* DIRECTIONS FOR THIS TASK
With the line containing "Inversiones y negocios (805, 863)" as the start and the line containing "Los discos más" as the end, transcribe that span of the entries below exactly, including both.
::: TASK INPUT
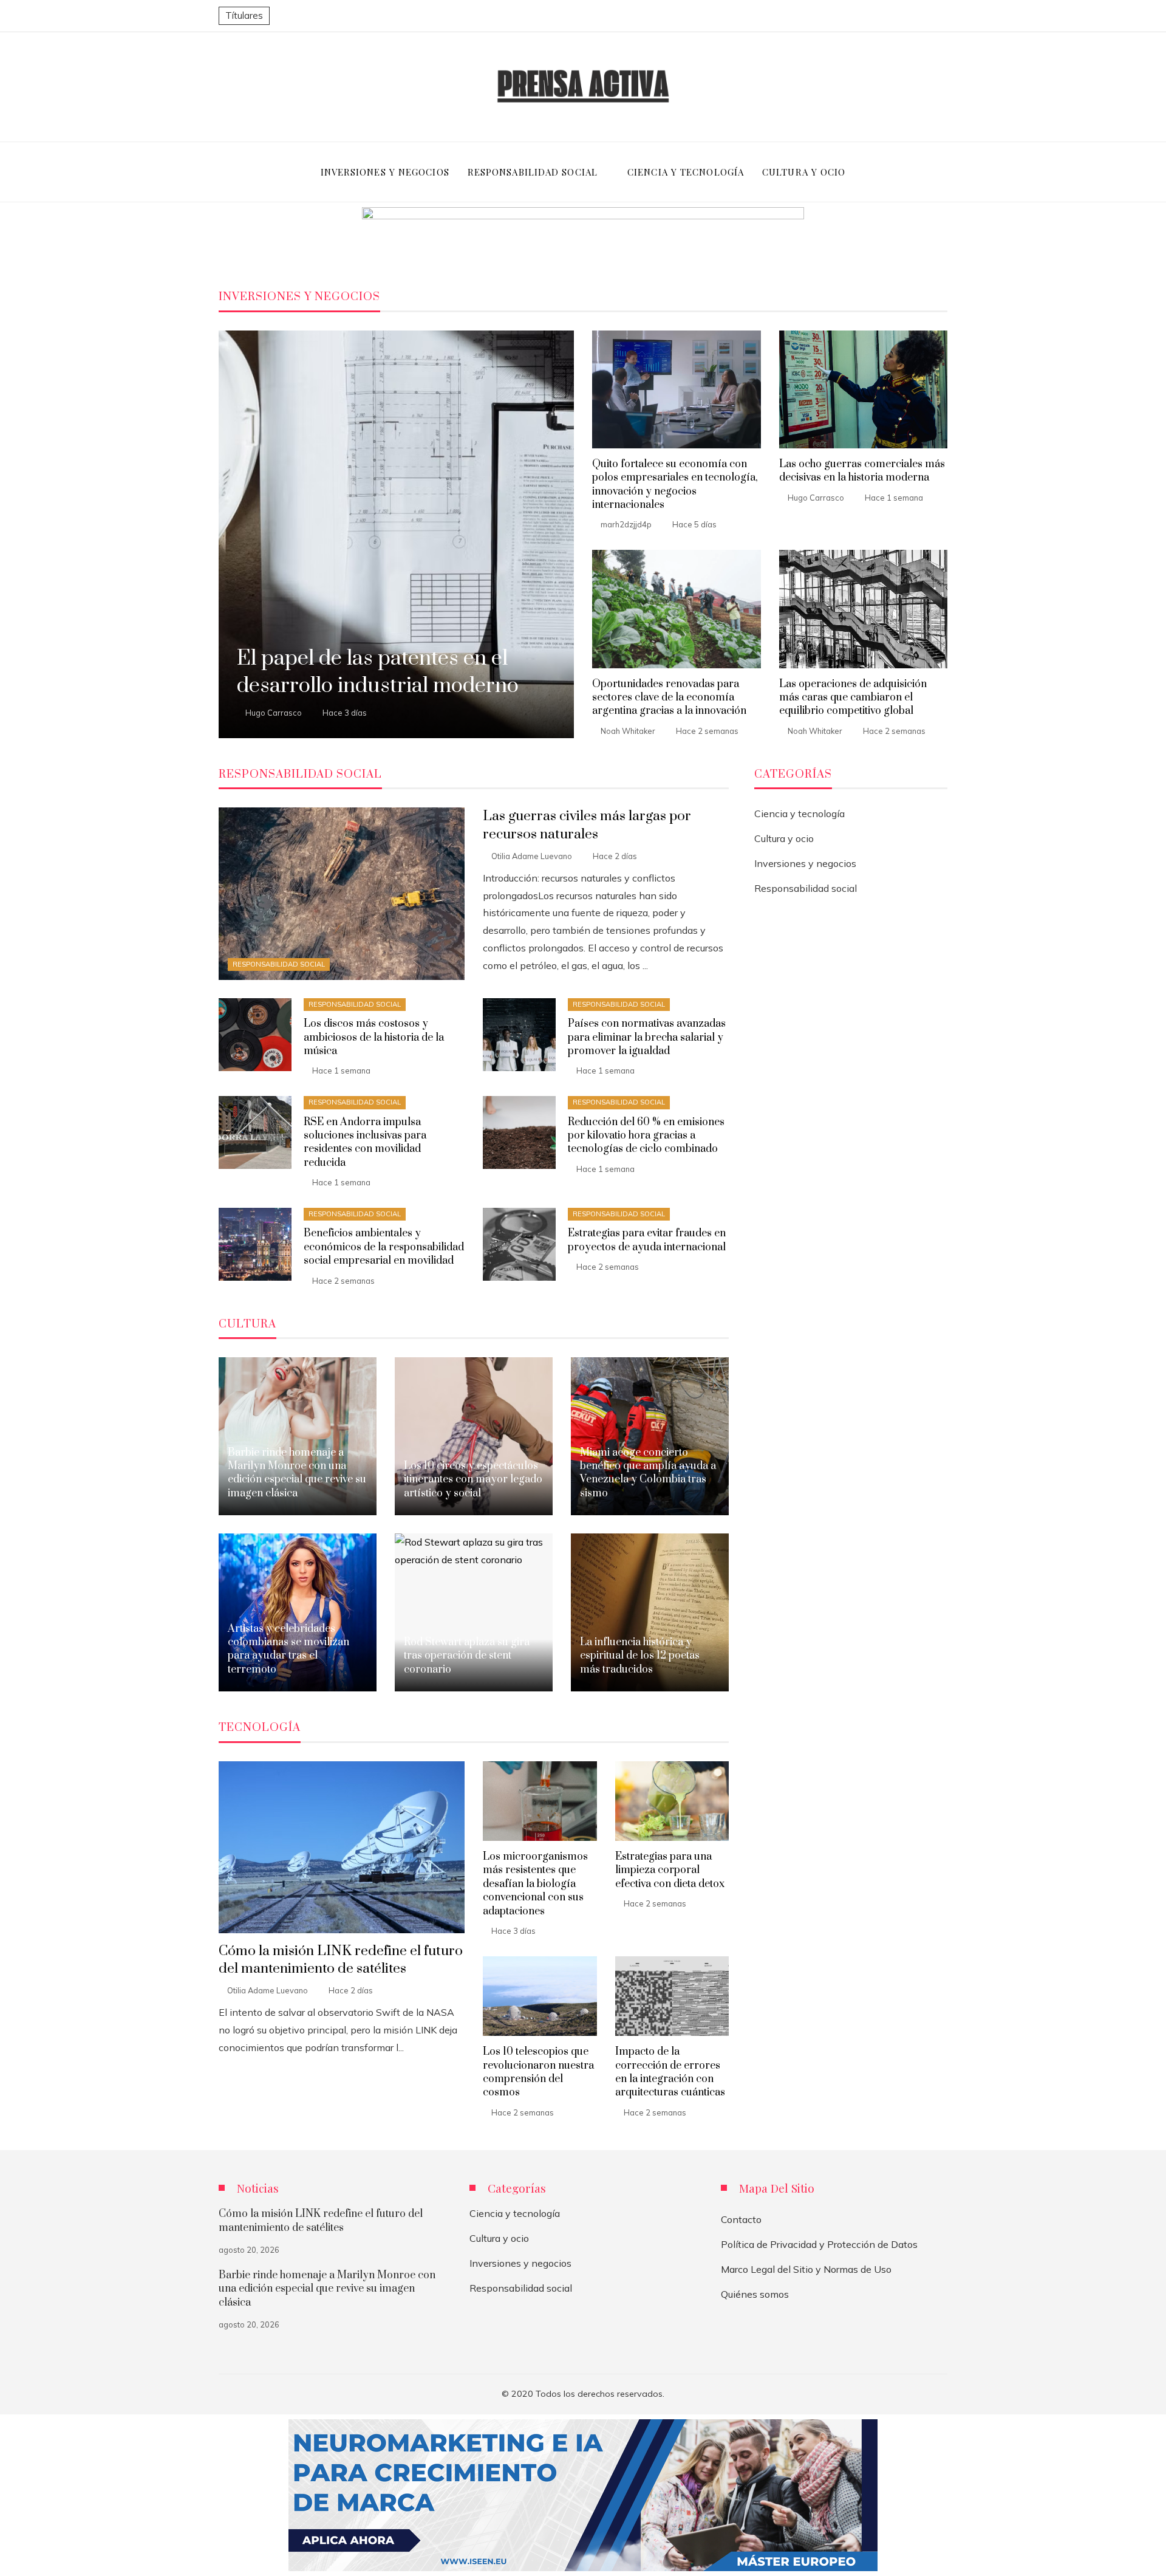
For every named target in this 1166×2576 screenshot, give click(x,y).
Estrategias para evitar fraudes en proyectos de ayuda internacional (647, 1240)
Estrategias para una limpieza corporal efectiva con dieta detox (669, 1870)
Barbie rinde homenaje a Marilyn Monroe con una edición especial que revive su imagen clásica (327, 2289)
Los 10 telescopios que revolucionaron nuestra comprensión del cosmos (538, 2072)
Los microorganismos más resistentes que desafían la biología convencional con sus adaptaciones (535, 1884)
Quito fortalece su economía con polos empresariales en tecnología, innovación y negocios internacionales (675, 484)
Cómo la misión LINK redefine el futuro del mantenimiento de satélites (341, 1960)
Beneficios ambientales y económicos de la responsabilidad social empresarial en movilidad (384, 1247)
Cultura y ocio (784, 838)
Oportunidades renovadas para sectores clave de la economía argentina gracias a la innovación (669, 697)
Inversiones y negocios (805, 863)
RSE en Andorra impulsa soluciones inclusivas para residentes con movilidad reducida (365, 1142)
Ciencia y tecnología (799, 813)
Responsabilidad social (279, 964)
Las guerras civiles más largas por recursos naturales (587, 825)
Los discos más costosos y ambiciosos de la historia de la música (374, 1037)
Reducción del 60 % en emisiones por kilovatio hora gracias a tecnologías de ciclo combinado (646, 1135)
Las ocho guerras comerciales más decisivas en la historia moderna (862, 470)
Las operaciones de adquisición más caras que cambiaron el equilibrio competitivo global (853, 697)
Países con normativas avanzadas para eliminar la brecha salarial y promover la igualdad (647, 1037)
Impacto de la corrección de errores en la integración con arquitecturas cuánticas (670, 2072)
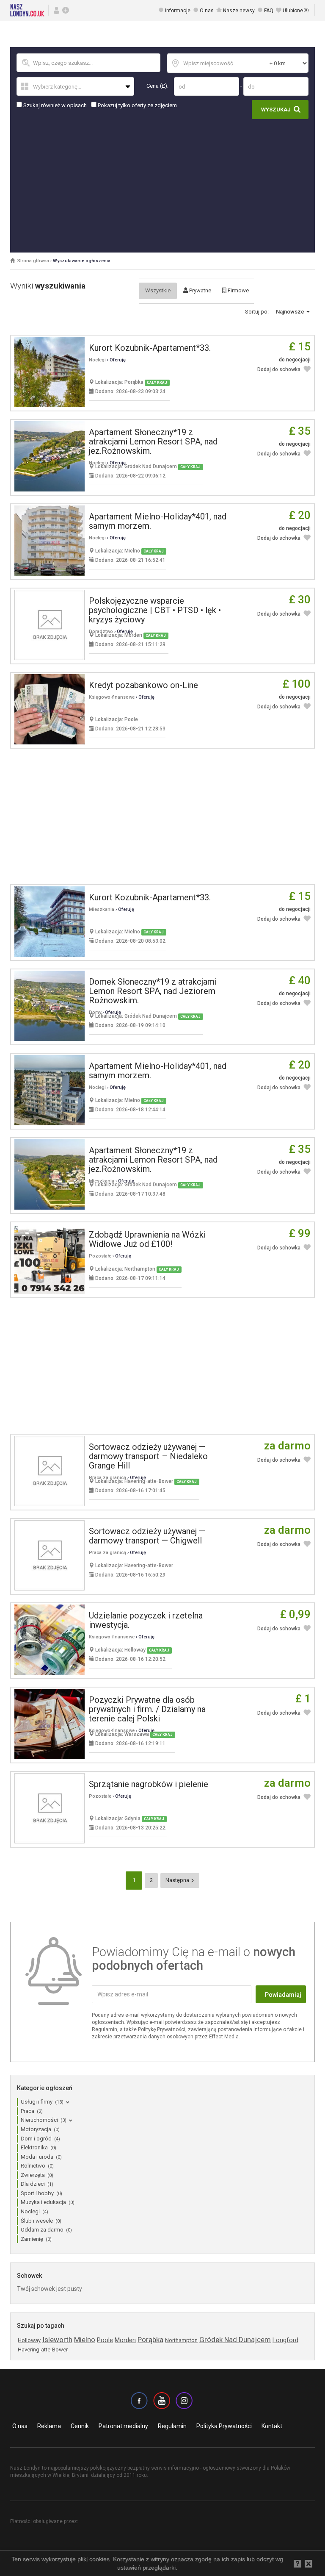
::::::
* TASK OUTPUT
Inversiones y negocios (805, 863)
RSE en Andorra impulsa soluciones inclusivas para residentes con movilidad reducida (365, 1142)
Ciencia y tecnología (799, 813)
Responsabilidad social (279, 964)
Las guerras civiles más largas por recursos naturales (587, 825)
Los discos más costosos y ambiciosos de la historia de la música (374, 1037)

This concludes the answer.